The judgment of the district court is reversed and the cause remanded for further proceedings consistent with this opinion.
Reversed and remanded.
CLARK, Circuit Judge (concurring specially):
In my opinion the dicta in the panel majority regarding the due process consequences of the academic procedure we have required to be established (particularly the notion that every court proceeding eventuating from the process must be conducted de novo) severely undercuts the principle on which the procedure rests. Hence this concurrence.
This circuit is firmly committed to the proposition that every teacher discharge controversy must be filtered through an academic hearing procedure before embedded federal claims become ripe for court adjudication. Ferguson v. Thomas, 430 F.2d 852 (5th Cir. 1970); Stevenson v. Board of Education of Wheeler County, 426 F.2d 1154 (5th Cir. 1970). If this required hearing process is to serve its proper function, it must not be reduced to an empty gesture. Accordingly, court proceedings should not be conducted on a de novo basis. A school hearing procedure which is conducted in accordance with the dictates of procedural due process is entitled to great weight and if substantial evidence appears to support the school board's action, that ordinarily ends the matter. Green v. Regents of Texas Tech University, supra; Woodbury v. McKinnon, 447 F.2d 839 (5th Cir. 1971); Ferguson v. Thomas, supra; see also Fluker v. Alabama State Board of Education, 441 F.2d 201 (5th Cir. 1971); London v. Florida Department of Health and Rehabilitative Services, 448 F.2d 655 (5th Cir. 1971).

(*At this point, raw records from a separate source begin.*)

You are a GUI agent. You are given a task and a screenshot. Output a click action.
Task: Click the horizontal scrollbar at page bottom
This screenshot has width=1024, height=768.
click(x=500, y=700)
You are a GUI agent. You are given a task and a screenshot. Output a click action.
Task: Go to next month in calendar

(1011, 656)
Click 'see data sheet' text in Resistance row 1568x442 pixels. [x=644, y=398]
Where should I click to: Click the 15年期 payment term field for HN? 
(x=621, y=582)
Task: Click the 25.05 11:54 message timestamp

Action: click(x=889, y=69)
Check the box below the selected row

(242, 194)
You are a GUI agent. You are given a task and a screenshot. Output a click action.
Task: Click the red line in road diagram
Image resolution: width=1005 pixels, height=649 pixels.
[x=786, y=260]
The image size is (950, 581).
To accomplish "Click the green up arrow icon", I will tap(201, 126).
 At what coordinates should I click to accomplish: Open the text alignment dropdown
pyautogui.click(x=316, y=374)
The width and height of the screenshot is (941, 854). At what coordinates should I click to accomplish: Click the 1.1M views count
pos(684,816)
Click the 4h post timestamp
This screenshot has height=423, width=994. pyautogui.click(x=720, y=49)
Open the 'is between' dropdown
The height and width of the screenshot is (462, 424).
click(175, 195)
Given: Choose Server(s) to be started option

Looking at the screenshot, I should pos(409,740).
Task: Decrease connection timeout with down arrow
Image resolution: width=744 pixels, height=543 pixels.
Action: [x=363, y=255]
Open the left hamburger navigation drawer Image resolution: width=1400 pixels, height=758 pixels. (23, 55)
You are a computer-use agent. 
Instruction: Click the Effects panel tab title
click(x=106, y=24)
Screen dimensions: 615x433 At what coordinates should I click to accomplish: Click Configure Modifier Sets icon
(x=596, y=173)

I agree that in the present case neither the district court nor this court is able to determine whether the Madison County School District is still in the process of implementing the desegregation orders of this Court or whether desegregation has already been completely achieved. Consequently, the academic hearing record furnished no basis on which to predicate a decision concerning the applicability of Singleton v. Jackson Municipal Separate School District, 419 F.2d 1211 (5th Cir. 1969).